• **Data for finding displayed items**
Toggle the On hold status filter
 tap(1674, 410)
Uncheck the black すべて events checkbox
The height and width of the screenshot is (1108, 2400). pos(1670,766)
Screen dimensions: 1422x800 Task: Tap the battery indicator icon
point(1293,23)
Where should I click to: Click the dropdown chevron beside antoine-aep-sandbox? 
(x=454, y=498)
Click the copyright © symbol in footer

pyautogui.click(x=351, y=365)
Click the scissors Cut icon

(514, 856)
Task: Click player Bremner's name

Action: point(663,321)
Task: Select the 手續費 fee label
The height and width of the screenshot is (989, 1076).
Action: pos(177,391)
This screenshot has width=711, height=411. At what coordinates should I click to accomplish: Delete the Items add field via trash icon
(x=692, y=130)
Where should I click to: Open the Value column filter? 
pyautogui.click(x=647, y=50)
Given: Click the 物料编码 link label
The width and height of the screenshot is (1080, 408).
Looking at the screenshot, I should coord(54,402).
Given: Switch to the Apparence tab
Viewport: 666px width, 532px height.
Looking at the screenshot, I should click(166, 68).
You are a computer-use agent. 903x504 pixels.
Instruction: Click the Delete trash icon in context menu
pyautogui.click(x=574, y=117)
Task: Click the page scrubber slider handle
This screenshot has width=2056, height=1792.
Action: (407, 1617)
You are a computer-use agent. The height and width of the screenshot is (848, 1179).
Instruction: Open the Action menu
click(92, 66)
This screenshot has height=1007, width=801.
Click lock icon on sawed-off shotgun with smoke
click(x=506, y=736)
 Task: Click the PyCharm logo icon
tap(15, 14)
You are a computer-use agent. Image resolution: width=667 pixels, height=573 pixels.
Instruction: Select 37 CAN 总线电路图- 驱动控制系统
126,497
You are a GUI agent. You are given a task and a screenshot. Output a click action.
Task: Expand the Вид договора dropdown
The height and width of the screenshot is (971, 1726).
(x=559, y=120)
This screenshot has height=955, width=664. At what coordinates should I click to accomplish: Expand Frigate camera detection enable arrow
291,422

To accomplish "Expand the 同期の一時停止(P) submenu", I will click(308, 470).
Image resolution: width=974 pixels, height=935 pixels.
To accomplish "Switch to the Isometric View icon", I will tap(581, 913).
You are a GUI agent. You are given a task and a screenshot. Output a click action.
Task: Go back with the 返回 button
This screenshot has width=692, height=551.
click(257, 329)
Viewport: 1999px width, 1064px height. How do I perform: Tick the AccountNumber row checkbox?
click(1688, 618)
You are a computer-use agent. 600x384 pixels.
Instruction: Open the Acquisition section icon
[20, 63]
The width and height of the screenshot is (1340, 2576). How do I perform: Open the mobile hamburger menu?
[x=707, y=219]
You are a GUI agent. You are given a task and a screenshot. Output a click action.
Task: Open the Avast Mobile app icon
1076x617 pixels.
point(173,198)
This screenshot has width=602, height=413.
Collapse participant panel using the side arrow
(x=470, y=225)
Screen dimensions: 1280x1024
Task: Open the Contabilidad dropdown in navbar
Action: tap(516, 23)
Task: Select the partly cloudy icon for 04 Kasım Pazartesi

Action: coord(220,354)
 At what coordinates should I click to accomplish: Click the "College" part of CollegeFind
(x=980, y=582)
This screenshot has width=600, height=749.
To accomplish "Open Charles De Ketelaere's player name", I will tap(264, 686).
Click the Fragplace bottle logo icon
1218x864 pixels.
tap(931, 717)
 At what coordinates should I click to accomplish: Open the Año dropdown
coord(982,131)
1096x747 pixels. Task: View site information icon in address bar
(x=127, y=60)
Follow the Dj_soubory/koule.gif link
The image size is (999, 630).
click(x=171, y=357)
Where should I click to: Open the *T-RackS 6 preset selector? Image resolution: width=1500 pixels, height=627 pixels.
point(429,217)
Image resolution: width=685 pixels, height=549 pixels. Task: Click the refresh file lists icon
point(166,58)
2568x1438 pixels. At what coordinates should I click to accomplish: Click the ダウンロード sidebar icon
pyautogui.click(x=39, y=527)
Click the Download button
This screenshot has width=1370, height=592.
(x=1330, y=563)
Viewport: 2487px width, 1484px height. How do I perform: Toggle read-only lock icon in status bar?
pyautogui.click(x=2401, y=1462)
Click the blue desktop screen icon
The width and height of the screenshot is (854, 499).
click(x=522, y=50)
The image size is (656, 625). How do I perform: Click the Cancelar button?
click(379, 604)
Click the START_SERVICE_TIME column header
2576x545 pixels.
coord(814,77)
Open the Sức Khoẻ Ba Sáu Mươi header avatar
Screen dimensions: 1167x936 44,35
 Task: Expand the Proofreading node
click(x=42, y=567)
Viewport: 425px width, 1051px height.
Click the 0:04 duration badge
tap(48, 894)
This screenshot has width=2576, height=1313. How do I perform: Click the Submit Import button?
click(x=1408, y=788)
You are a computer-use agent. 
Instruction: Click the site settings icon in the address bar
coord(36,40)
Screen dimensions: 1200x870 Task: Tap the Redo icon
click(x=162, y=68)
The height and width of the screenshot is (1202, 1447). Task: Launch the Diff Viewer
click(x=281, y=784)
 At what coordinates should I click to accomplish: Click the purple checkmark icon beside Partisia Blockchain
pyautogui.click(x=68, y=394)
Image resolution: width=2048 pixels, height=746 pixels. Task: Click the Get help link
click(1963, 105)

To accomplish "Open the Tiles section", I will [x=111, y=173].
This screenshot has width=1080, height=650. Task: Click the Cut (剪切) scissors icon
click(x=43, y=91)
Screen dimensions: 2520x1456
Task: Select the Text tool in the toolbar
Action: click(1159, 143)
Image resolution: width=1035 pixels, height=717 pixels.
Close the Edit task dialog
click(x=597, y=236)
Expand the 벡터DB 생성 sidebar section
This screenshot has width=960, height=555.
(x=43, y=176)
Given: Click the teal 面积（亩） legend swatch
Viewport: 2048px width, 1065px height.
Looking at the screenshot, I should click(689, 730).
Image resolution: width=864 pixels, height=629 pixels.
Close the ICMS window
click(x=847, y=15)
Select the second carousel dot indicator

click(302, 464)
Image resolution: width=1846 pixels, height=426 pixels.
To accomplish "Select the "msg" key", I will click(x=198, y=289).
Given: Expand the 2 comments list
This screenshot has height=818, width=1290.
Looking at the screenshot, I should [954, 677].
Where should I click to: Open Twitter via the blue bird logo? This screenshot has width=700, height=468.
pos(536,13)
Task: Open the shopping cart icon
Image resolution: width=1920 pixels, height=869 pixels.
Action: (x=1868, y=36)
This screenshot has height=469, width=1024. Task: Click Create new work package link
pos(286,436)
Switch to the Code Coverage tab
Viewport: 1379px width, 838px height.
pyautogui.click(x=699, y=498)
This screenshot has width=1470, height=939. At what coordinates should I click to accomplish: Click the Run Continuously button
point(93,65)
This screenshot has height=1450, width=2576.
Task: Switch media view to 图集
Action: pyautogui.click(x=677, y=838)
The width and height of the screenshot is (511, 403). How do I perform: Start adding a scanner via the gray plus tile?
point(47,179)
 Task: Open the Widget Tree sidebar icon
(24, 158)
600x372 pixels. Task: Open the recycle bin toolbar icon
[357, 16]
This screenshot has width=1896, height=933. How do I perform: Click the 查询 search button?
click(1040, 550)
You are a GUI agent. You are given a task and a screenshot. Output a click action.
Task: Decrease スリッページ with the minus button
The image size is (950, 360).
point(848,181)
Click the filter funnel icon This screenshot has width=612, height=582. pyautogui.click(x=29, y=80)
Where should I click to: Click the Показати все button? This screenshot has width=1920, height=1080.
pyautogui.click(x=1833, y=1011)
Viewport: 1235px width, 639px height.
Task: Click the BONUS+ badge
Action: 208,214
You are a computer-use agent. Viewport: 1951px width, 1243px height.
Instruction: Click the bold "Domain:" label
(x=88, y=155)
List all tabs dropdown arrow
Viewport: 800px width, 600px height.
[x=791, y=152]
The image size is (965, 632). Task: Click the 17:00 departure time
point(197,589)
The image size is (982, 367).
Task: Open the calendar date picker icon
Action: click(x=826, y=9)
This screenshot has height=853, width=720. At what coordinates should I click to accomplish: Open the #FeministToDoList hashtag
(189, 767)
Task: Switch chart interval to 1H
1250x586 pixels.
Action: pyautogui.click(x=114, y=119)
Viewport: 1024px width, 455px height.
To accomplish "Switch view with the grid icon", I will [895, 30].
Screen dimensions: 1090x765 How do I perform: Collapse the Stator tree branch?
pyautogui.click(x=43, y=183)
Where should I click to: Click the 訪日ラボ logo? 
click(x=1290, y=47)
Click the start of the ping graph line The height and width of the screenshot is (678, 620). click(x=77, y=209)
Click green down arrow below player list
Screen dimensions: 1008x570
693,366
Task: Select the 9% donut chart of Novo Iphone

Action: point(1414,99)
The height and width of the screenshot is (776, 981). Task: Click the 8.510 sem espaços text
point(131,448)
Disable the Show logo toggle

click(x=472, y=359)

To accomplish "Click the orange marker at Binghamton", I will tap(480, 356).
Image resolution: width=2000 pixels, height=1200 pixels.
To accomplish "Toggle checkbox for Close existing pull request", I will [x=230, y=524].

• **Job**
Rewrite the data from its first line through the line containing "point(1293,23)", replacing "battery" with "volume" and leaving everything else unchanged.

• **Reply**
Toggle the On hold status filter
 tap(1674, 410)
Uncheck the black すべて events checkbox
The height and width of the screenshot is (1108, 2400). pos(1670,766)
Screen dimensions: 1422x800 Task: Tap the volume indicator icon
point(1293,23)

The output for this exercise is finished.